Tomás habla. Habla y acomoda los tamales de mole y los vasos de agua contenidos en seis platos y seis vasos sobre una mesa donde, hasta antes de Earl, había un sillón en el que él, su esposa, sus hijos, su nieta y su nuera veían televisión. Hay velas con flamas que titilan, débiles.
Cerca, en la casa de un vecino, un grupo de mujeres con trenzas y faldas se limpia las lágrimas y reza en susurros. Lo harán hasta el martes, cuando la tragedia haya cumplido ya nueve días y nueve noches.
Sobre las paredes, salpicadas de lodo como si alguien hubiera revuelto la tierra con fruición, aún penden imágenes religiosas, dibujos y una pequeña guitarra.
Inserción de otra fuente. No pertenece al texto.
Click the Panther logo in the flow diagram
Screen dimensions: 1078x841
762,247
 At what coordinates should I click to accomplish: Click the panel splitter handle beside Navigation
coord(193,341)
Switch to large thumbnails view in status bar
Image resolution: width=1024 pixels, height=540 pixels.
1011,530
—En esta parte corría la niña, Leslie. Había mucho espacio. Y a ella le gustaba correr y tocar su guitarra y pintar y cantar. Era una casa grande. Imagínese.
Tomás no habla. Sus ojos recorren los muros. Un río lejano y su arrullo llenan el silencio. Antes, nos ha dicho que necesita ayuda del gobierno para limpiar la casa, porque sus cimientos se mantienen.
Pero él, dice, no volverá a habitarla jamás.